Pressure ulcers (PUs), also known as bedsores, develop at the boney prominences of the body (e.g., heel, elbow, shoulder bones, sacrum). Currently, PU prevention is one of the greatest challenges facing caregivers, hospitals, and long term care facilities. PUs occur most frequently in institutionalized, community-dwellings and nursing homes for older adults, where they are a serious problem that can lead to sepsis and death. In nursing homes, PUs represent a significant problem for residents (in terms of morbidity, pain, and reduced quality of life) and for facilities (in terms of staffing and costs of care). Once a PU develops, it is costly and extremely difficult to heal. They are very resistant to known medical therapy and, unlike acute wounds, PUs do not proceed through an orderly and timely process of healing to reduce anatomical or functional integrity. PUs cost the US health care system approximately $1.3 billion every year. The prevalence of PUs ranges from 10-17% in acute care, 0-29% in home care, and 2.3-28% in institutional long-term care (LTC). The cost to heal a complex, full-thickness PU in 2006 was as much as $70,000; the cost for a less serious PU may range from $2000 to $30,000.
The development of PUs often is viewed as negligent care by a healthcare provider or a health system. Litigation stemming from PU development and negligence is high in the US despite the fact that PU incidence is monitored and preventative measures are mandated by the government. Typical PU awards in the US range from $5,000 to $82 million, with the median award approximately $250,000. PU prevention and litigation is also a large problem in Europe.
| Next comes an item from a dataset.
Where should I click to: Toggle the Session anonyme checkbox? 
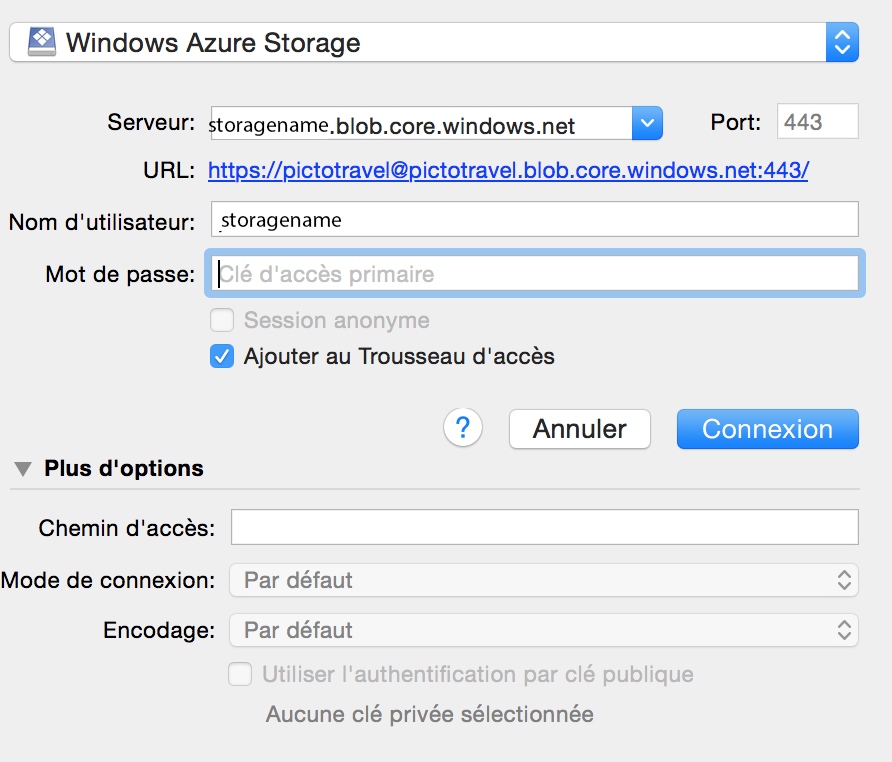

Currently, the early diagnosis of a PU is conducted using visual and tactile investigation of the skin. The standard tactile tool used clinically is the blanch test. The blanch test involves applying gentle pressure to the skin to observe the whitening or blanching of the skin. A blanching area of reddened skin indicates healthy tissue structure and perfusion. A non-blanching area of redness is diagnosed as a stage I PU. To the inventors' knowledge, all available commercial instruments designed to measure PUs are analytical instruments intended for experimental laboratory use only. Analytical experimental devices that shine light onto the skin and collect the light reflected back to identify or determine different properties of the skin (e.g. erythema and melanin content) have been designed. Analytical commercial narrow-band reflectance instruments that can be applied to the diagnosis of stage-I PUs function by utilizing erythema/melanin indices to identify erythema across individuals with varying skin pigmentation are known. Although these devices can detect erythema in spite of skin pigmentation, they have limited utility as bedside clinical tools because they are an expensive alternative to the manual blanch test, they are large and bulky for a bedside device, and they are not simple to use for an untrained professional. Rather, they are specifically designed for cosmetology/dermatology experimental research, where quantification of experimentally induced color changes is widely performed.
Portable devices that measure non-blanchable erythema or the microcirculation properties of the skin related to pressure ulcer development are known, including U.S. Pat. No. 6,631,288 (“the '288 patent”) and U.S. Pat. No. 7,155,273 (“the '273 patent”). The devices described in these patents analyze reflected light to yield a diagnosis. They also contain varying components for applying pressure to the skin to observe blanching. The '288 patent utilizes a sliding probe that enables the reflectance data to be analyzed to monitor transient microcirculation (refill time) after blanching to infer the progression of the pressure ulcer. The '273 patent includes a specialized probe that simultaneously compares damaged and healthy tissue to get a personalized baseline for diagnosis. A major limitation of these patented designs is that the specialized probe depends on the user's skill level and ability to visually identify (the current subjective method of PU identification) the size and location of the stage I pressure ulcer (in light and dark skin), so that the probe can either be run along the length of the PU for microcirculation analysis and PU diagnosis or placed along the perimeter of the PU for simultaneous healthy and diseased tissue analysis and subsequent PU diagnosis. To the inventor's knowledge, neither of these patented designs has been successfully tested on humans or currently exist as commercial devices.